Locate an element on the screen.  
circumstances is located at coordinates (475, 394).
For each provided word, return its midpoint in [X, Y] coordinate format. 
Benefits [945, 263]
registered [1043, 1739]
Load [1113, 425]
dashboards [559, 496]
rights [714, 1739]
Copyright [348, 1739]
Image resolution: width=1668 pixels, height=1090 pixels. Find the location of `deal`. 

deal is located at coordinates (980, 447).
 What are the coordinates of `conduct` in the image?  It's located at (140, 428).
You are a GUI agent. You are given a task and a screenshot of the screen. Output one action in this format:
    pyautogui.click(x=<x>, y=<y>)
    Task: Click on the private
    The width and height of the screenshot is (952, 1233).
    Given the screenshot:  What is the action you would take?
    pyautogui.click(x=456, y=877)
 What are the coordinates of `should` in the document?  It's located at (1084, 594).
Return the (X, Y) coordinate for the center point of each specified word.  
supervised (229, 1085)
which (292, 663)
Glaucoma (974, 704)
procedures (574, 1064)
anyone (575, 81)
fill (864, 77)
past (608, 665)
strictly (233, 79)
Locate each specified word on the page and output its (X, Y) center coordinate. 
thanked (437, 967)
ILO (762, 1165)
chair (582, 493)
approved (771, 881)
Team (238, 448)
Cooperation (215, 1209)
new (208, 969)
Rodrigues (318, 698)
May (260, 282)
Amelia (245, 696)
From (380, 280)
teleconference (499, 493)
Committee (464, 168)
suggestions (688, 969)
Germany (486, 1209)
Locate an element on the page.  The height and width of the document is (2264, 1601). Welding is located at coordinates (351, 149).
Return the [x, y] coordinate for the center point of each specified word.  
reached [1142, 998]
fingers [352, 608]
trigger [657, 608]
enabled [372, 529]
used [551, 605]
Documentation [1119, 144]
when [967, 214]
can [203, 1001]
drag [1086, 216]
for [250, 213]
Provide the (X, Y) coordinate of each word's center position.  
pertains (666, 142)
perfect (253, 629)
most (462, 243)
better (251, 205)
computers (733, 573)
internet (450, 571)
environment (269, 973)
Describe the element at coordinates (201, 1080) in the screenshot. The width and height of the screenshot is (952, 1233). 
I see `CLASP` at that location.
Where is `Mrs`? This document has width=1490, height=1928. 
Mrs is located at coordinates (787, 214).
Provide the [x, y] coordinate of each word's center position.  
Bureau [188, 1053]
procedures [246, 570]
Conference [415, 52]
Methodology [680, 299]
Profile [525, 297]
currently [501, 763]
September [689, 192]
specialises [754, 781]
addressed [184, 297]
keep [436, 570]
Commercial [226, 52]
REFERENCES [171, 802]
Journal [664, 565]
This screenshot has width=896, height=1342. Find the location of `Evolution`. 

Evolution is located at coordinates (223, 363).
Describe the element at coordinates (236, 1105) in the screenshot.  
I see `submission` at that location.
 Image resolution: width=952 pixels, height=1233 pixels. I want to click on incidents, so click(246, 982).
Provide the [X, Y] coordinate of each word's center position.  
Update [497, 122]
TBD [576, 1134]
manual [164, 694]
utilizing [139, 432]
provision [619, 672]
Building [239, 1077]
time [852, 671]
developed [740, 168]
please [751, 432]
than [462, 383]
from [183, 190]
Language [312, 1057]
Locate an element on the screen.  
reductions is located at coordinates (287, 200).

********

• [Exercise brief]:
Please extract every line of the data above that contains the word "action", matching its case.

• [Written solution]:
You are a GUI agent. You are given a task and a screenshot of the screen. Output one action in this format:
    Given the screenshot:  What is the action you would take?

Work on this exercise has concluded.